N-linked Glycosylation of the Immunoglobulin Variable Domain Affects Antigen Binding and Autoreactive B Cell Activation

Theresa Kissel¹, Changrong Ge², Lise Hafkenscheid¹, Linda Slot¹, Marco Cavallari³, Joanneke Kwekkeboom⁴, Manfred Wuhrer¹, Thomas Huizinga¹, Hans Scherer¹, Michael Reth³, Rikard Holmdahl² and René Toes¹, ¹Leiden University Medical Center, Leiden, Netherlands, ²Karolinska Institutet, Solna, Sweden, ³University Freiburg, Freiburg, Germany, ⁴Leiden Univeristy Medical Center, Leiden, Netherlands

Meeting: ACR Convergence 2020

Keywords: Anti-citrullinated Protein Autoantibodies (ACPAs), autoimmune diseases, rheumatoid arthritis

Session Information

Date: Sunday, November 8, 2020

Session Title: B Cell Biology & Targets in Autoimmune & Inflammatory Disease Poster

Session Type: Poster Session C

Session Time: 9:00AM-11:00AM

Background/Purpose: Anti-citrullinated protein antibodies, the hallmarking autoantibodies in Rheumatoid Arthritis (RA), are characterized by N-linked glycans in the variable domain (V-domain). The occurrence of these glycans results from the selective introduction of N-glycosylation sites during somatic hypermutation and their presence is predictive for the transition from pre-disease autoimmunity towards RA. We have now determined the biological implication of V-domain glycans on antigen-binding and B-cell activation.

Methods: ACPA crystal structures, including the starting monosaccharides of the V-domain glycans, were generated. These crystal structures were used as a basic framework and the complete glycan structure modelled onto the V-domain. Fab crystal structures with modelled V-domain glycans were subsequently used for molecular dynamics simulations. Antigen binding assays using monoclonal ACPA IgG including V-domain glycans and their non-glycosylated counterparts were performed. Further, we generated human Ramos B cells lines including V-domain glycosylated and non-glycosylated mIgG B cell receptors and identified their activation upon stimulation.

Results: Autoantibody crystal structures show that V-domain glycans are positioned in the vicinity of the binding-pocket and dynamic modelling shows their potential to interact with antigen-binding, which is confirmed by binding assays.
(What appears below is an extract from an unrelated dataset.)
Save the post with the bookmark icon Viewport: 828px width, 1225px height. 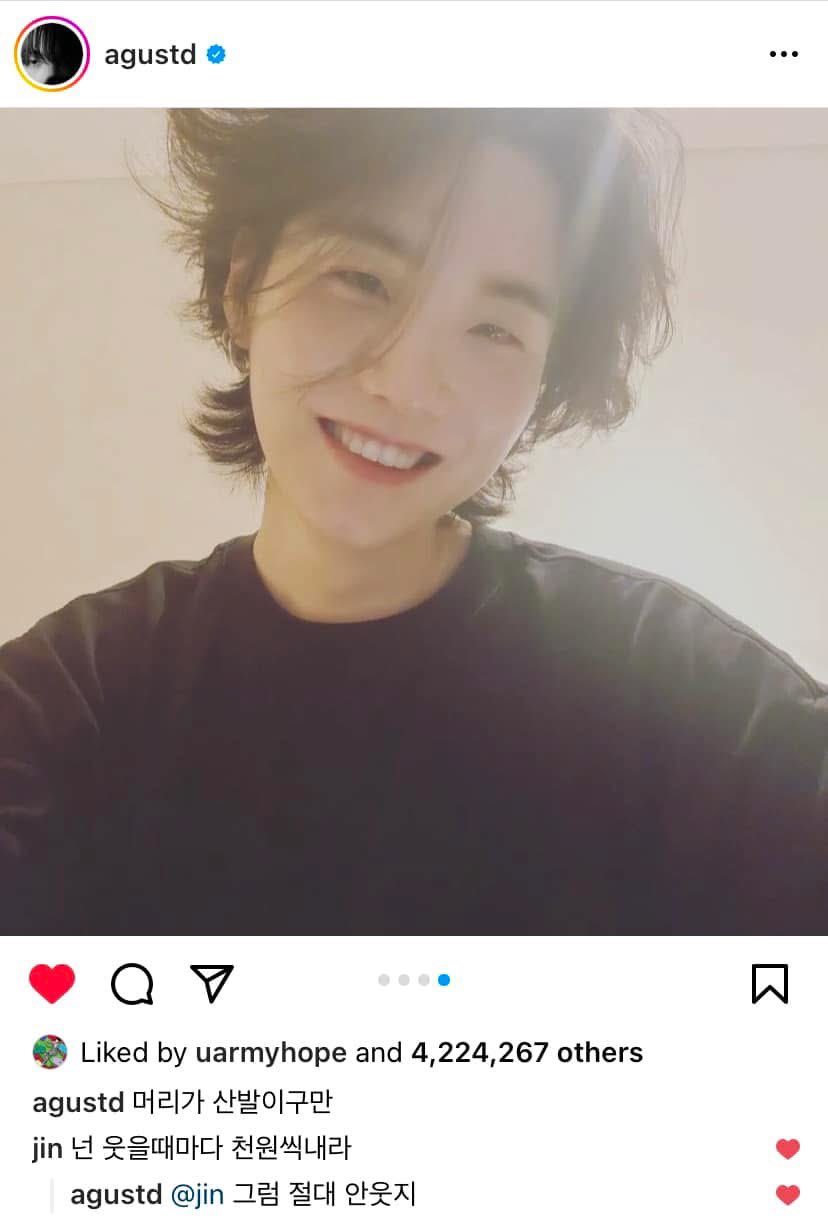pos(770,984)
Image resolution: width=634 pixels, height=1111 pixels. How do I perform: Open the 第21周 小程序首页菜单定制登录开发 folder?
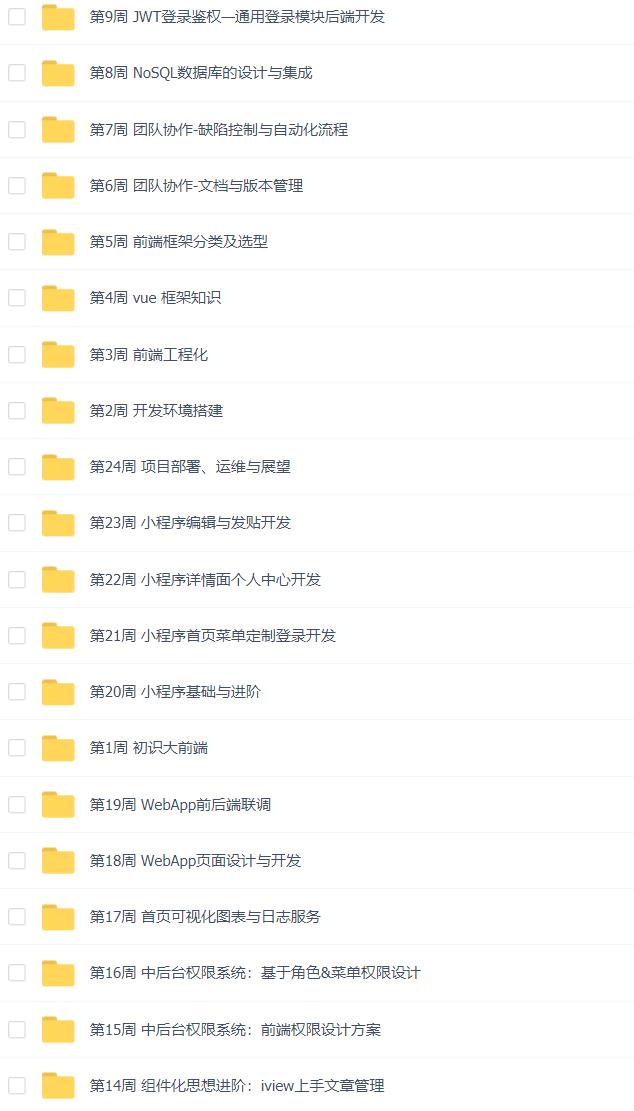tap(212, 635)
Noteworthy, human Ramos B cells carrying V-domain glycosylated B cell receptors undergo increased signalling after stimulation compared to their non-glycosylated counterparts.

Conclusion: Our data indicate that autoreactive B cells in RA are selected for the presence of V-domain glycans that convey a signalling advantage, potentially explaining the outgrowth of autoreactive B cells and the increase of autoantibody levels towards disease-onset. These findings are relevant for the understanding of how autoreactive B cells escape immune checkpoints in humans and indicate that the introduction of V-domain glycans enables B cells to breach tolerance in the prominent autoimmune disease RA.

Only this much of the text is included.